If it wasn’t bad enough that Moore’s Law improvements in the density and cost of transistors is slowing. At the same time, the cost of designing chips and of the factories that are used to etch them is also on the rise. Any savings on any of these fronts will be most welcome to keep IT innovation leaping ahead.
One of the promising frontiers of research right now in chip design is using machine learning techniques to actually help with some of the tasks in the design process. We will be discussing this at our upcoming The Next AI Platform event in San Jose on March 10 with Elias Fallon, engineering director at Cadence Design Systems.
(You can see the full agenda and register to attend at this link; we hope to see you there.) The use of machine learning in chip design was also one of the topics that Jeff Dean, a senior fellow in the Research Group at Google who has helped invent many of the hyperscaler’s key technologies, talked about in his keynote address at this week’s 2020 International Solid State Circuits Conference in San Francisco.
Google, as it turns out, has more than a passing interest in compute engines, being one of the large consumers of CPUs and GPUs in the world and also the designer of TPUs spanning from the edge to the datacenter for doing both machine learning inference and training.
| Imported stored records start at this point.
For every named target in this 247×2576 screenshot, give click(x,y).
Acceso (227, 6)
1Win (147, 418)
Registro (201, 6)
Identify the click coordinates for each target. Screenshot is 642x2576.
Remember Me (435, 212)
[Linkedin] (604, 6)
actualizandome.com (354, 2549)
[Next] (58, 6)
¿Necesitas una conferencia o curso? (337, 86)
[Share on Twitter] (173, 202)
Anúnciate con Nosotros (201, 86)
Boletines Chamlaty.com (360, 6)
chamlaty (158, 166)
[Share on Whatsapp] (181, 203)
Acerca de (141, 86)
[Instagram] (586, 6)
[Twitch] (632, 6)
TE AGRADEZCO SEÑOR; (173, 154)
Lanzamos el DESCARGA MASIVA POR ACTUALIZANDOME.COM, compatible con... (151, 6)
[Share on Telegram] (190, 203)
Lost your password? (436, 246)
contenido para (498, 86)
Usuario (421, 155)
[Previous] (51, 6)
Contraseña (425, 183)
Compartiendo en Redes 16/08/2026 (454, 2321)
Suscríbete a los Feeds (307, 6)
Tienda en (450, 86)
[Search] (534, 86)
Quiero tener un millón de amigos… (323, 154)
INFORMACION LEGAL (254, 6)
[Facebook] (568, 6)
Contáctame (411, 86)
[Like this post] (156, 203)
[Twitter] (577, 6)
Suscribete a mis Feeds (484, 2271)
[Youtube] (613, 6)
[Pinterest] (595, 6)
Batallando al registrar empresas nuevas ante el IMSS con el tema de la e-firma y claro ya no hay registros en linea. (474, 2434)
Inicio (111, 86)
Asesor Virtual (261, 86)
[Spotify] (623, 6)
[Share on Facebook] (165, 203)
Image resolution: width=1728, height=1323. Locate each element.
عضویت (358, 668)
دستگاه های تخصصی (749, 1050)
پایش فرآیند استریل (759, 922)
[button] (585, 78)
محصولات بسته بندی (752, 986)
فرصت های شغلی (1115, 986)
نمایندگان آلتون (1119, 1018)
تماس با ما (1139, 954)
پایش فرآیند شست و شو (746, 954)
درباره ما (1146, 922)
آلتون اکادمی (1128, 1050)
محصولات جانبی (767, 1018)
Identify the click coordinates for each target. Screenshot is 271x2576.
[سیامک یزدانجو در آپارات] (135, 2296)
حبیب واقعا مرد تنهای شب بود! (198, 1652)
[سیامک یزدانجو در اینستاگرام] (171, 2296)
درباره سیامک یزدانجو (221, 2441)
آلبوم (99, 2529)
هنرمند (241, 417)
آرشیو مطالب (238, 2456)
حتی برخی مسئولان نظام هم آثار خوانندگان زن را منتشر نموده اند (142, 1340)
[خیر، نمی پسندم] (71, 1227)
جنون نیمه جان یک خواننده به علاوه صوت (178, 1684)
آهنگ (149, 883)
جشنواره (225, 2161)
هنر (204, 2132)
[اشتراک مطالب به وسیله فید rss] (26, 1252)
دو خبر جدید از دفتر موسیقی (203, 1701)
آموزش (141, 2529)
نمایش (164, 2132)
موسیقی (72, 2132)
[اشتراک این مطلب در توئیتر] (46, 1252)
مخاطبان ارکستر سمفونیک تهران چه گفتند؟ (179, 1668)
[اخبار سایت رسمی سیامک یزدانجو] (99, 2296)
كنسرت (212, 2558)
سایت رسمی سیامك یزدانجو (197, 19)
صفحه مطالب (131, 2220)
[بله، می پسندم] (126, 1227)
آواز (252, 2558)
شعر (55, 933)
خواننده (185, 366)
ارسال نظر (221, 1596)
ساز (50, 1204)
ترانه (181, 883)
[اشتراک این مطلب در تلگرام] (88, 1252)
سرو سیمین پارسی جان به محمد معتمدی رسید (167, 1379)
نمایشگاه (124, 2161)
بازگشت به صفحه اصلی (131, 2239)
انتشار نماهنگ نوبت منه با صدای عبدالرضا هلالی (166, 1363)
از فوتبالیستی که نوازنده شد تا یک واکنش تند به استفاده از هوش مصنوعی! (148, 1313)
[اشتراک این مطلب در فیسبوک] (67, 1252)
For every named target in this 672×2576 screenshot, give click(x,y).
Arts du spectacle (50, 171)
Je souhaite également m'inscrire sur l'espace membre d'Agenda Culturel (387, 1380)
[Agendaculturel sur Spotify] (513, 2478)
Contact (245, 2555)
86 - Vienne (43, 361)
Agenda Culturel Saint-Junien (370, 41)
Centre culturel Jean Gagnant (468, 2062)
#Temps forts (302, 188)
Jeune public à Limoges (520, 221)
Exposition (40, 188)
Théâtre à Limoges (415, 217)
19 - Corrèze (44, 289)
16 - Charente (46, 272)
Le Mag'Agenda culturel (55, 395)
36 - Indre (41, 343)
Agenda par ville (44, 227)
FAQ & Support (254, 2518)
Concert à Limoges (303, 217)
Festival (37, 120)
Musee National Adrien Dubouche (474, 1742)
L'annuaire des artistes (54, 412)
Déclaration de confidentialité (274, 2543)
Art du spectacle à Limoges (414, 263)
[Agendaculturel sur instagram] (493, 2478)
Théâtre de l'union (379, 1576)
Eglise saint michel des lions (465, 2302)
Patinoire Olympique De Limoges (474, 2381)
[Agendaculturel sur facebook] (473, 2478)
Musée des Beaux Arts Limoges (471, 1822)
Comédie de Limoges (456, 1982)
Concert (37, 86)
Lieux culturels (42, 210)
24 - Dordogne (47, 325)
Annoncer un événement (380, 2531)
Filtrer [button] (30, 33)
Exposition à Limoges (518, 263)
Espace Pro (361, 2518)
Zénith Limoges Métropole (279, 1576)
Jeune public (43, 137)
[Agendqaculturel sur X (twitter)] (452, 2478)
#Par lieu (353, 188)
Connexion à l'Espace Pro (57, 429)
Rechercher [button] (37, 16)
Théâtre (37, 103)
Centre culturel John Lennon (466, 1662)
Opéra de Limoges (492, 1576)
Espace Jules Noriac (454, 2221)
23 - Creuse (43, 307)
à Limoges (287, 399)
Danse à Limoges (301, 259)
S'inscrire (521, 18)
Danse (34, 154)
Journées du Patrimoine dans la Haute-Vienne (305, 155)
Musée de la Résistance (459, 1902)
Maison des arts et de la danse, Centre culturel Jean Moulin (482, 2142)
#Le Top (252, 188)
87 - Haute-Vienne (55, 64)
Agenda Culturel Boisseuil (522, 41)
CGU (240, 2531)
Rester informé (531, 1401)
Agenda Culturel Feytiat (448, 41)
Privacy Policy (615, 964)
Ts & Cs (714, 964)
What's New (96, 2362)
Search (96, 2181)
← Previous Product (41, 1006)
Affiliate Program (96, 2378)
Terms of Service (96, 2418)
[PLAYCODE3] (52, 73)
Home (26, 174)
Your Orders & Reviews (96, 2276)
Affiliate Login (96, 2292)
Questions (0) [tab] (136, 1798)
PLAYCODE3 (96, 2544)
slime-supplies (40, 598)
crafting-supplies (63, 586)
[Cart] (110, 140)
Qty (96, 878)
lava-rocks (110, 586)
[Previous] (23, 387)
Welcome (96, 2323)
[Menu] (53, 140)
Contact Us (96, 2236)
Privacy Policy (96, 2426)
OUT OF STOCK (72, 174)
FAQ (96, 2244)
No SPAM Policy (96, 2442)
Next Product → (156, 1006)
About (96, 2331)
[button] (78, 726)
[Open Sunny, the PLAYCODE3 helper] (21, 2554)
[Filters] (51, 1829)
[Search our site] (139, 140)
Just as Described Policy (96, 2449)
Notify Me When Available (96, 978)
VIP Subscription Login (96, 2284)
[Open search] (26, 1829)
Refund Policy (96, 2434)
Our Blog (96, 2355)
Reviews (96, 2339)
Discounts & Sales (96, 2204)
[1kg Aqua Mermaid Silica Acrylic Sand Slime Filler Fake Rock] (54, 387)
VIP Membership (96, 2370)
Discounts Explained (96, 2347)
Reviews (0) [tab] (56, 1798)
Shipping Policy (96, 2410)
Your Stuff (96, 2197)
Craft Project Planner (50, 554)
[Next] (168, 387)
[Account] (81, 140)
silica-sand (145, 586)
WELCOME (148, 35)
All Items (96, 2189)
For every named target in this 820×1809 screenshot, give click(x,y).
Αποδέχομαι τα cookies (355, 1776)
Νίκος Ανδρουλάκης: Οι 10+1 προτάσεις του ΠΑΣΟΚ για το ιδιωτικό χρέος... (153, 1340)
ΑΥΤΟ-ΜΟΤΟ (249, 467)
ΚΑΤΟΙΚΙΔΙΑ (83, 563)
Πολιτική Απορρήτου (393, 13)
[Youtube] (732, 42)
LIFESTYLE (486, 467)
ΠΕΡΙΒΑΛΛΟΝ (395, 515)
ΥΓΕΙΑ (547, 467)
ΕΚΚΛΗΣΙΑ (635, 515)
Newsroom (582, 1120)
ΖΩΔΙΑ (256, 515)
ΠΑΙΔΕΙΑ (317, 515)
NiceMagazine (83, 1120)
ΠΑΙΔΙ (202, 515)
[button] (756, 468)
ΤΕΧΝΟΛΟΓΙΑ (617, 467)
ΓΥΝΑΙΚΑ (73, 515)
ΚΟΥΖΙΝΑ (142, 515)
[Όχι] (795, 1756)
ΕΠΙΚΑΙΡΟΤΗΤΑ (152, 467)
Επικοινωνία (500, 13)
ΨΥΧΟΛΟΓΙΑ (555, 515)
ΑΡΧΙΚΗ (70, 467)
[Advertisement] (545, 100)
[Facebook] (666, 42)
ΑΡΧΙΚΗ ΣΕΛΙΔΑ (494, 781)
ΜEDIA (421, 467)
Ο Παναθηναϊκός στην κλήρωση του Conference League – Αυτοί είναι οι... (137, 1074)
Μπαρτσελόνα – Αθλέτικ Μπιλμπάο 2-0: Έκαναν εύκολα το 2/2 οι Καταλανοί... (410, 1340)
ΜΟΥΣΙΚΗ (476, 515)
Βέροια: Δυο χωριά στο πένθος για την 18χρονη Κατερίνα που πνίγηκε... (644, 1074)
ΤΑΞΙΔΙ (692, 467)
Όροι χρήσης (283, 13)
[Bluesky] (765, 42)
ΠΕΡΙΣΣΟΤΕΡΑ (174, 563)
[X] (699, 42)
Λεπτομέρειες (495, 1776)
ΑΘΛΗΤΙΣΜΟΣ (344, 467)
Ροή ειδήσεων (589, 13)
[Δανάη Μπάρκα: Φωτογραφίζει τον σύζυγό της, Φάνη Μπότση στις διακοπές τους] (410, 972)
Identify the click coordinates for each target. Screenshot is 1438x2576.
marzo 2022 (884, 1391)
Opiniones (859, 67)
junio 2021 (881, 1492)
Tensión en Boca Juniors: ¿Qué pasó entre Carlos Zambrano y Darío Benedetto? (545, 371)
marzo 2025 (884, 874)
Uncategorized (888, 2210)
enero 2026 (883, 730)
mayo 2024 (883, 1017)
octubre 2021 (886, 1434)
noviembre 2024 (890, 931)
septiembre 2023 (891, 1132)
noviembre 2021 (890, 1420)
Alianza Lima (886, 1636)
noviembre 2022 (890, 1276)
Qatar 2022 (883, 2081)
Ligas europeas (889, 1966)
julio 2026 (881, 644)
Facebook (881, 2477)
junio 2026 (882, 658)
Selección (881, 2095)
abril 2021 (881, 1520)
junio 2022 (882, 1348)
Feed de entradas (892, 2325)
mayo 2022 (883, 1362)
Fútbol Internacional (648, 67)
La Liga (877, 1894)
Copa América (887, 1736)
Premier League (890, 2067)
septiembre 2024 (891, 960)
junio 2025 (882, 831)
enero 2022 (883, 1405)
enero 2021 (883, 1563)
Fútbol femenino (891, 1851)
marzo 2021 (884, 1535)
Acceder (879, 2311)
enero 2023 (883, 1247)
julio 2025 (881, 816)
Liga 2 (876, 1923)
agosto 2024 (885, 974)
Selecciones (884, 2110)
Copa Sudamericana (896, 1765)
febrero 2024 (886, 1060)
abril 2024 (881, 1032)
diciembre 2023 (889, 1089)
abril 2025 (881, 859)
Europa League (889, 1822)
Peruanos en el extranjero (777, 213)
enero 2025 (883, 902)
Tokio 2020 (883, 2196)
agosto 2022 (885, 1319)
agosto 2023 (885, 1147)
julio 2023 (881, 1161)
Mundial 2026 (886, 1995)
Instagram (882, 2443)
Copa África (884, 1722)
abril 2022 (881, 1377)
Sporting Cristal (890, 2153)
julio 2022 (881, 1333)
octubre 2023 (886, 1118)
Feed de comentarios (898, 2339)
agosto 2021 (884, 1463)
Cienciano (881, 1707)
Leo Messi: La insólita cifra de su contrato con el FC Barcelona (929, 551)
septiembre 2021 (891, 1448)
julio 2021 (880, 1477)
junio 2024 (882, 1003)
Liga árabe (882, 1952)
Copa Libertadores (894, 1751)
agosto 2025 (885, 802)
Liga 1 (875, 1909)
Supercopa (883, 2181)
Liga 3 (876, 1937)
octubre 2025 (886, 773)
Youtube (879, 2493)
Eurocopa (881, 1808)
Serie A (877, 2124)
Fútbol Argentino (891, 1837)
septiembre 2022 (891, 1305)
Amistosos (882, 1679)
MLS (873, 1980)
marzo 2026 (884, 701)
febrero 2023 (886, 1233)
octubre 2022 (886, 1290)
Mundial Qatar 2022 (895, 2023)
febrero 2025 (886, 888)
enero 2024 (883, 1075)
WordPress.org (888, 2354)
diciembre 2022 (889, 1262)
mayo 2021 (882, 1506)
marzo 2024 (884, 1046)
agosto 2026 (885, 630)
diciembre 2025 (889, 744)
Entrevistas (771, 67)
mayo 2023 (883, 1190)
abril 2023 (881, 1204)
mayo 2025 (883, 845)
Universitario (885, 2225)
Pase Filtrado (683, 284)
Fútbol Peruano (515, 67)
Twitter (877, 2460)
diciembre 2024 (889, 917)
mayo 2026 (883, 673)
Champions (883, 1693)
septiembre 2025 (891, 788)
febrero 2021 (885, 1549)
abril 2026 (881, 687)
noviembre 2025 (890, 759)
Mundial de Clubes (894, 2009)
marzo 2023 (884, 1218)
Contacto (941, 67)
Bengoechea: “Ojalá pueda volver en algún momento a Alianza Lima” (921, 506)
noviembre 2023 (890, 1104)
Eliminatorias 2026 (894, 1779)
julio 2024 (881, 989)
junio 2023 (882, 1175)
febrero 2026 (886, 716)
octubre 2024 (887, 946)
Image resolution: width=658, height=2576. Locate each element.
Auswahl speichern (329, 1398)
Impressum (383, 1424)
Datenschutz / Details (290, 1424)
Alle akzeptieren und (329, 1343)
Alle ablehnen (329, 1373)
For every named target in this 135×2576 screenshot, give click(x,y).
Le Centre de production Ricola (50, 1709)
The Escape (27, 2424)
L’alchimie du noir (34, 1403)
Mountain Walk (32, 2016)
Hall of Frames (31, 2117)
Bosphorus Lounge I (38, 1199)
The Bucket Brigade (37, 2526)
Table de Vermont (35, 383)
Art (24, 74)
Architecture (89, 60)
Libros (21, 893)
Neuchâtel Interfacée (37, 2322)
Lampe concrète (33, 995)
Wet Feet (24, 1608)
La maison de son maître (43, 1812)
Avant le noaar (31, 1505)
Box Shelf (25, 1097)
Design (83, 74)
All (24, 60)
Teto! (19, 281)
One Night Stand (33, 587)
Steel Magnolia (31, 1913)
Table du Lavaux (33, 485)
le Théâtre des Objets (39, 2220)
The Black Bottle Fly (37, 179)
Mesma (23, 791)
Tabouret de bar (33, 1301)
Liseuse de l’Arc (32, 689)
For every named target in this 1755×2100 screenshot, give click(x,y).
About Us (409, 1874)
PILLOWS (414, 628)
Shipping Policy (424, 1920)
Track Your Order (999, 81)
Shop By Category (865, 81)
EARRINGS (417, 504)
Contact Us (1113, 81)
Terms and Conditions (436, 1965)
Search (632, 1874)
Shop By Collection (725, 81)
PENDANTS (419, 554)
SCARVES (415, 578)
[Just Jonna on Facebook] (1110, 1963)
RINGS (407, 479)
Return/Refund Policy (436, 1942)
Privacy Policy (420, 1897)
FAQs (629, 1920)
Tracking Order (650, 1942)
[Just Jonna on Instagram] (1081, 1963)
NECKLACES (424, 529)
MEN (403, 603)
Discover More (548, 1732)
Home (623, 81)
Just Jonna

So this is not just an academic exercise for the search engine giant and public cloud contender – particularly if it intends to keep advancing its TPU roadmap and if it decides, like rival Amazon Web Services, to start designing its own custom Arm server chips or decides to do custom Arm chips for its phones and other consumer devices.
With a certain amount of serendipity, some of the work that Google has been doing to run machine learning models across large numbers of different types of compute engines is feeding back into the work that it is doing to automate some of the placement and routing of IP blocks on an ASIC. (It is wonderful when an idea is fractal like that. . . .)
While the pod of TPUv3 systems that Google showed off back in May 2018 can mesh together 1,024 of the tensor processors (which had twice as many cores and about a 15 percent clock speed boost as far as we can tell) to deliver 106 petaflops of aggregate 16-bit half precision multiplication performance (with 32-bit accumulation) using Google’s own – and very clever – bfloat16 data format. Those TPUv3 chips are all cross-coupled using a 32×32 toroidal mesh so they can share data, and each TPUv3 core has its own bank of HBM2 memory. This TPUv3 pod is a huge aggregation of compute, which can do either machine learning training or inference, but it is not necessarily as large as Google needs to build. (We will be talking about Dean’s comments on the future of AI hardware and models in a separate story.)
Suffice it to say, Google is hedging with hybrid architectures that mix CPUs and GPUs – and perhaps someday other accelerators – for reinforcement learning workloads, and hence the research that Dean and his peers at Google have been involved in that are also being brought to bear on ASIC design.
“One of the trends is that models are getting bigger,” explains Dean. “So the entire model doesn’t necessarily fit on a single chip. If you have essentially large models, then model parallelism – dividing the model up across multiple chips – is important, and getting good performance by giving it a bunch of compute devices is non-trivial and it is not obvious how to do that effectively.”